**DOCUMENT TEXT**
________________________

Today is Labor Day, the bookend to Memorial Day, which marks the traditional start of summer. In this election year, we’ve become even more deeply divided between the right-leaning folks who commemorate the war dead on Memorial Day and the left-leaning folks who applaud common workers on Labor Day, as if one holiday were in direct opposition to the other. Labor Day celebrates the rise of unions, which have been under attack from the right this past year, and Labor Day honors the common workers who build the infrastructure upon which our day-to-day society rests. How can servicemen protect our freedoms overseas if there were not workers maintaining the structure of society here at home?
This year, the right is rallying behind the cry of “I built this,” a shorthand slogan pointing to the importance of individual initiative and industry. Labor Day is a holiday to acknowledge the workers whose collective effort make our individual accomplishments possible: I am able to build this because they worked so hard to build that. When you drive to work every day, who built that road? When you negotiate orderly, crime-free streets, who protects your safety? When you go to the grocery story to spend your hard-earned paycheck, who stocked those shelves?

________________________

**TO BE DONE**
(a) Quote the Labor Day essay from "Today is Labor" to "here at home?".
(b) In the Labor Day essay, what slogan is the right rallying behind this year?
(c) Carry on writing the Labor Day essay, picking up after its final sentence.

Stored dataset items
________________________

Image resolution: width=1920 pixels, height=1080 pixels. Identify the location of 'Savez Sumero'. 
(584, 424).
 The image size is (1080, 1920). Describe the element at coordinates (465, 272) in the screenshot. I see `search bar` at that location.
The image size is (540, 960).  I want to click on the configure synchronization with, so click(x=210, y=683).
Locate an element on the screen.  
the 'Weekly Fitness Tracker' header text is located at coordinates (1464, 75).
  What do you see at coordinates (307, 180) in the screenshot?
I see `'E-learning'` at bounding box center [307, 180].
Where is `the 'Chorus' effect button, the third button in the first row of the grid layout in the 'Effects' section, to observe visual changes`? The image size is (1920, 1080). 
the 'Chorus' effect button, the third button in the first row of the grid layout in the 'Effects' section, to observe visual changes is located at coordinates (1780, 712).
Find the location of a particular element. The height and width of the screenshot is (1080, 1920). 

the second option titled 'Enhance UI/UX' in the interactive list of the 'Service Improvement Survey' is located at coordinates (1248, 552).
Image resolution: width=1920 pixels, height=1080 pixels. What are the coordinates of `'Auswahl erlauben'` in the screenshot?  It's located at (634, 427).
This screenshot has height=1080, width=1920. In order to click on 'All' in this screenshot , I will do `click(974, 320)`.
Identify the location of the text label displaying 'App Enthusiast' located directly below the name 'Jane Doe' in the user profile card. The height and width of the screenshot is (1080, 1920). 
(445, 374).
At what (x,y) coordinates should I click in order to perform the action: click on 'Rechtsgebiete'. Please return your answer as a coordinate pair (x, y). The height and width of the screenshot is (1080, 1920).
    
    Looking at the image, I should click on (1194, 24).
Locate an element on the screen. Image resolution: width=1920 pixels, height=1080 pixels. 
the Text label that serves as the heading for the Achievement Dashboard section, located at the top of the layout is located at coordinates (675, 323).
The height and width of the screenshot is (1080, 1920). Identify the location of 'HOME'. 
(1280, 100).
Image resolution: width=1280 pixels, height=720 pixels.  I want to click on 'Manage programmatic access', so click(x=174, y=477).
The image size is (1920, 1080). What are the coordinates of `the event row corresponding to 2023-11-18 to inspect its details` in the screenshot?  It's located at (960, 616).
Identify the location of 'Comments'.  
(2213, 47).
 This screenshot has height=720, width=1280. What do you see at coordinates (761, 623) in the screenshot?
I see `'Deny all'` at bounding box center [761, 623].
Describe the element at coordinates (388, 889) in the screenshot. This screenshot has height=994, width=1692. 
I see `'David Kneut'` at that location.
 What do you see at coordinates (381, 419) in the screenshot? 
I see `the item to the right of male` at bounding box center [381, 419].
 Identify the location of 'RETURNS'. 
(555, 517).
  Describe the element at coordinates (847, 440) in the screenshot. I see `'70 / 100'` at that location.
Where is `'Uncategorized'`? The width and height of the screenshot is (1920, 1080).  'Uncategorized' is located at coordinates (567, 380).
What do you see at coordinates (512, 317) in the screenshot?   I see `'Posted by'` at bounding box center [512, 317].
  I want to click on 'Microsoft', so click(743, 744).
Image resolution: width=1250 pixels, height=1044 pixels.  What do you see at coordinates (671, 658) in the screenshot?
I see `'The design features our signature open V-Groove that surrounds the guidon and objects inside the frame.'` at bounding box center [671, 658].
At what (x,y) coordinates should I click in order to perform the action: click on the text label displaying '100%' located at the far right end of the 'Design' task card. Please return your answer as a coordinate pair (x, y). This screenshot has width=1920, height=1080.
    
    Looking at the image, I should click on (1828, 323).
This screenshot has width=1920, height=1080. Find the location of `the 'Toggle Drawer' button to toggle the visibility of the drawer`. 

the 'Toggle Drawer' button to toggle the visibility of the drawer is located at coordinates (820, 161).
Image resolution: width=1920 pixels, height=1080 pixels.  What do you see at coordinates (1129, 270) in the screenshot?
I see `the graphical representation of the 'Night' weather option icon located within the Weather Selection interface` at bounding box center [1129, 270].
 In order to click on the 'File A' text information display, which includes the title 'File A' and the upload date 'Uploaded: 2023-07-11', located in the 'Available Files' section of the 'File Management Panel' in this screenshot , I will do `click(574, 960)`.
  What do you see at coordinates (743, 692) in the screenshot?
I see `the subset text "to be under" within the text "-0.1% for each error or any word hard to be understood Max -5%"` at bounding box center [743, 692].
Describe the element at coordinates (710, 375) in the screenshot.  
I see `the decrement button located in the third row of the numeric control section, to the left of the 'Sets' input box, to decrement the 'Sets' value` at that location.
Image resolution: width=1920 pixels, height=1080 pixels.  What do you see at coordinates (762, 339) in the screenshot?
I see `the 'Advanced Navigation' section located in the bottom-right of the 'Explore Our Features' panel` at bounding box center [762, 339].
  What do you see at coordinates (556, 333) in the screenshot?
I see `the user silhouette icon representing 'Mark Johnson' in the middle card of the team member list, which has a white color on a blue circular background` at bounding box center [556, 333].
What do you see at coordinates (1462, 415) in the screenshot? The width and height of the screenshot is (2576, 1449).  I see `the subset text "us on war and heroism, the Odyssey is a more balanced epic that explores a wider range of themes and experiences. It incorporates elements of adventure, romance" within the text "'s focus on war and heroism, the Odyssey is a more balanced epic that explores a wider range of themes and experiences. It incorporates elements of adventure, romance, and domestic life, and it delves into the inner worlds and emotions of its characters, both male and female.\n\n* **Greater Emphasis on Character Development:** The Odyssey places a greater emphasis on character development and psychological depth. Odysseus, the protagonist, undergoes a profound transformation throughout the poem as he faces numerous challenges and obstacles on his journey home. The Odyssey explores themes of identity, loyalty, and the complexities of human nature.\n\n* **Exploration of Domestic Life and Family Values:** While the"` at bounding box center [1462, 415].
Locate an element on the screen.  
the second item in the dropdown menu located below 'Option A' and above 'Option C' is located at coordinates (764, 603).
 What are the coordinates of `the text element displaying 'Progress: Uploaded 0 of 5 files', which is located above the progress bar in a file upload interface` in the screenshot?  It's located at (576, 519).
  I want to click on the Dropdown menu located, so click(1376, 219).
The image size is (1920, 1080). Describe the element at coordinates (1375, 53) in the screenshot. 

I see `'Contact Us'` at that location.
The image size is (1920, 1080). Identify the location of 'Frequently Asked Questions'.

________________________

**EXPECTED OUTPUTS**
(a)
Today is Labor Day, the bookend to Memorial Day, which marks the traditional start of summer. In this election year, we’ve become even more deeply divided between the right-leaning folks who commemorate the war dead on Memorial Day and the left-leaning folks who applaud common workers on Labor Day, as if one holiday were in direct opposition to the other. Labor Day celebrates the rise of unions, which have been under attack from the right this past year, and Labor Day honors the common workers who build the infrastructure upon which our day-to-day society rests. How can servicemen protect our freedoms overseas if there were not workers maintaining the structure of society here at home?

(b) The right is rallying behind "I built this."

(c)
Whenever I’m grocery shopping and see a delivery man stocking shelves, I smile because my Dad did that, driving a bread route for years. If there was bread on the shelf when you went grocery shopping this week, it was because some hard-working Teamster like my dad drove a truck to deliver it: it didn’t just appear there by accident or chance.
Given the goodies in your grocery cart, you can “build” all kinds of things, limited only by your own culinary initiative and skill. But don’t pretend that because you combined those ingredients into something tasty, you created those ingredients themselves. Somewhere, a laborer grew that produce, raised that livestock, or ground that grain into flour. If you’re able to read a cookbook, some teacher taught you how, and if your kitchen catches fire while you’re cooking, some firefighter will rush in to save you.
Focusing on one’s own accomplishments while ignoring the assistance one has received is arrogance, and thanking those who gave their lives in war while not acknowledging the living laborers who work for the common good is folly. Both kinds of service are essential, and both kinds of service demand their own kind of sacrifice. Honoring one without honoring the other is like cutting off your left hand to honor your right. The beauty of bookends is that they work together, this one supporting the other in a perfect metaphor of collective teamwork.
I snapped these shots of the Fallen Firefighters’ Memorial last summer, when J and I vacationed in Seattle.




Sep 3, 2012 at 7:33 pm
Well said!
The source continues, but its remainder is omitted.